I attest that the Athlete was examined and did not suffer a concussion.  Athlete is cleared to play in all practices and games:

 

Parent/Guardian Name: ___________­________________ Date: ____________

Parent/Guardian Signature: ___________­________________

 

Healthcare Professional Name: ___________­________________ Date: ____________

Healthcare Professional Signature: ___________­________________

 

OR

 

2) Athlete was examined by Healthcare Professional and it was diagnosed that the Athlete DID suffer a concussion. 

 

Athletes who have sustained a concussion MUST complete a graduated Return to Play with a Healthcare Professional once cleared to resume activities based on CDC Guidelines as attached.

 

Date Cleared to Begin Return to Play Protocol: ______________________

Date Competed Return to Play Protocol: ______________________

 

I attest that the Athlete has successfully completed a graduated Return to Play protocol is cleared to play in all practices and games:

 

Parent/Guardian Name: ___________­________________ Date: ____________

Parent/Guardian Signature: ___________­________________

 

Healthcare Professional Name: ___________­________________ Date: ____________

Healthcare Professional Signature: ___________­________________

 

 

Return to Play Progression - Based on CDC Guidelines (http://www.cdc.gov/headsup/providers/return_to_activities.html)

There are five gradual steps to help safely return an athlete to play:

 

Baseline: No Symptoms

As the baseline step of the Return to Play Progression, the athlete needs to have completed physical and cognitive rest and not be experiencing concussion symptoms for a minimum of 24 hours.

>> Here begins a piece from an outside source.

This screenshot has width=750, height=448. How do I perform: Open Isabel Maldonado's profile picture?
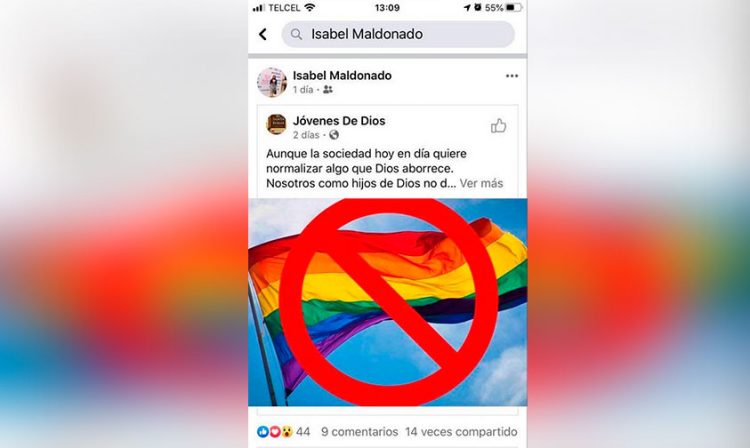point(272,82)
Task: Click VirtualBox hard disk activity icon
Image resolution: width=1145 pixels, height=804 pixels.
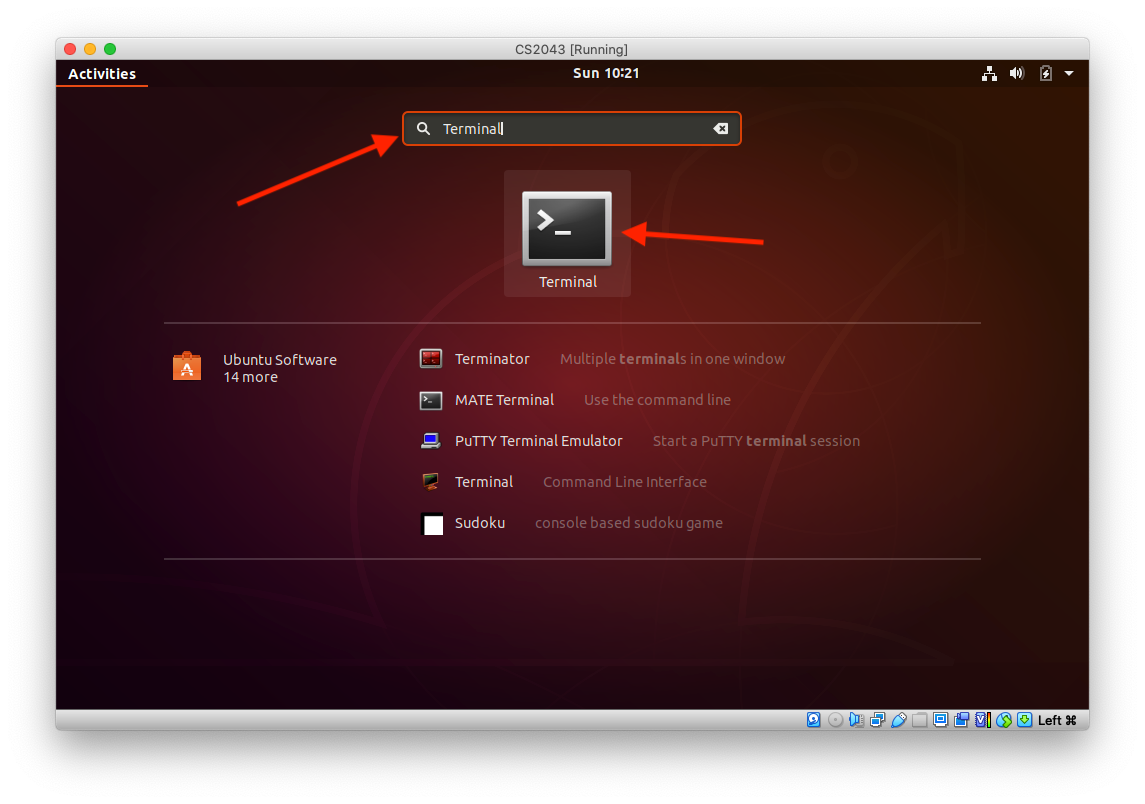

Keep in mind, the younger the athlete, the more conservative the treatment.

 

Day 1: Light aerobic activity

The Goal: Only to increase an athlete’s heart rate.

The Time: 5 to 10 minutes.

The Activities: Exercise bike, walking, or light jogging.

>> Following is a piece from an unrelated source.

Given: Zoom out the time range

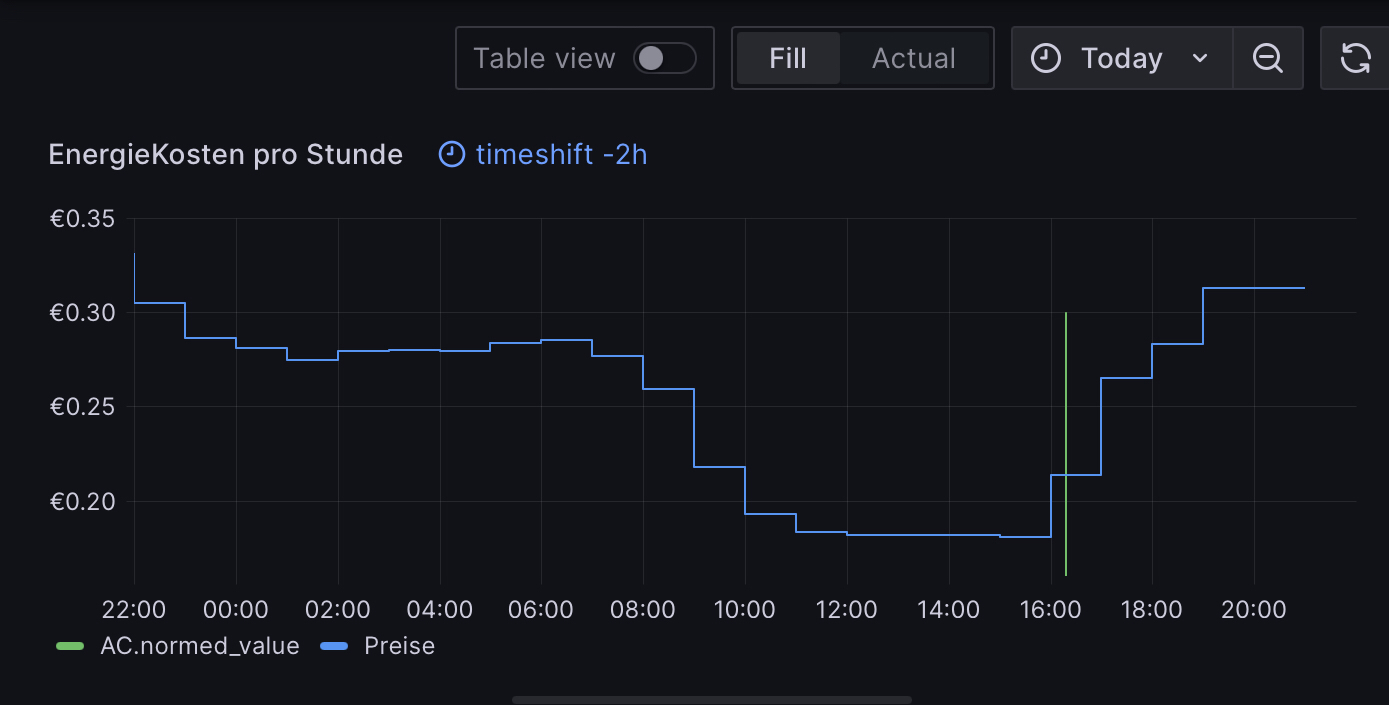Looking at the screenshot, I should 1267,58.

Absolutely no weight lifting, jumping or hard running.

 

Day 2: Moderate activity

The Goal: Limited body and head movement.

The Time: Reduced from typical routine.

The Activities: Moderate jogging, brief running, moderate-intensity stationary biking, and moderate-intensity weightlifting

 

Day 3: Heavy, non-contact activity

The Goal: More intense but non-contact

The Time: Close to typical routine

The Activities: Running, high-intensity stationary biking, the player’s regular weightlifting routine, and non-contact sport-specific drills. This stage may add some cognitive component to practice in addition to the aerobic and movement components introduced in Steps 1 and 2.

 

Day 4: Practice & full contact

The Goal: Reintegrate in full contact practice.

 

Day 5: Competition

The Goal: Return to competition.

 

It is important to monitor symptoms and cognitive function carefully during each increase of exertion. Athletes should only progress to the next level of exertion if they are not experiencing symptoms at the current level. If symptoms return at any step, an athlete should stop these activities as this may be a sign the athlete is pushing too hard. Only after additional rest, when the athlete is once again not experiencing symptoms for a minimum of 24 hours, should he or she start again at the previous step during which symptoms were experienced.

 

The Return to Play Progression process is best conducted through a team approach and by a health professional who knows the athlete’s physical abilities and endurance. By gauging the athlete’s performance on each individual step, a health care professional will be able to determine how far to progress the athlete on a given day. In some cases, the athlete may be able to work through one step in a single day, while in other cases it may take several days to work through an individual step. It may take several weeks to months to work through the entire 5-step progression.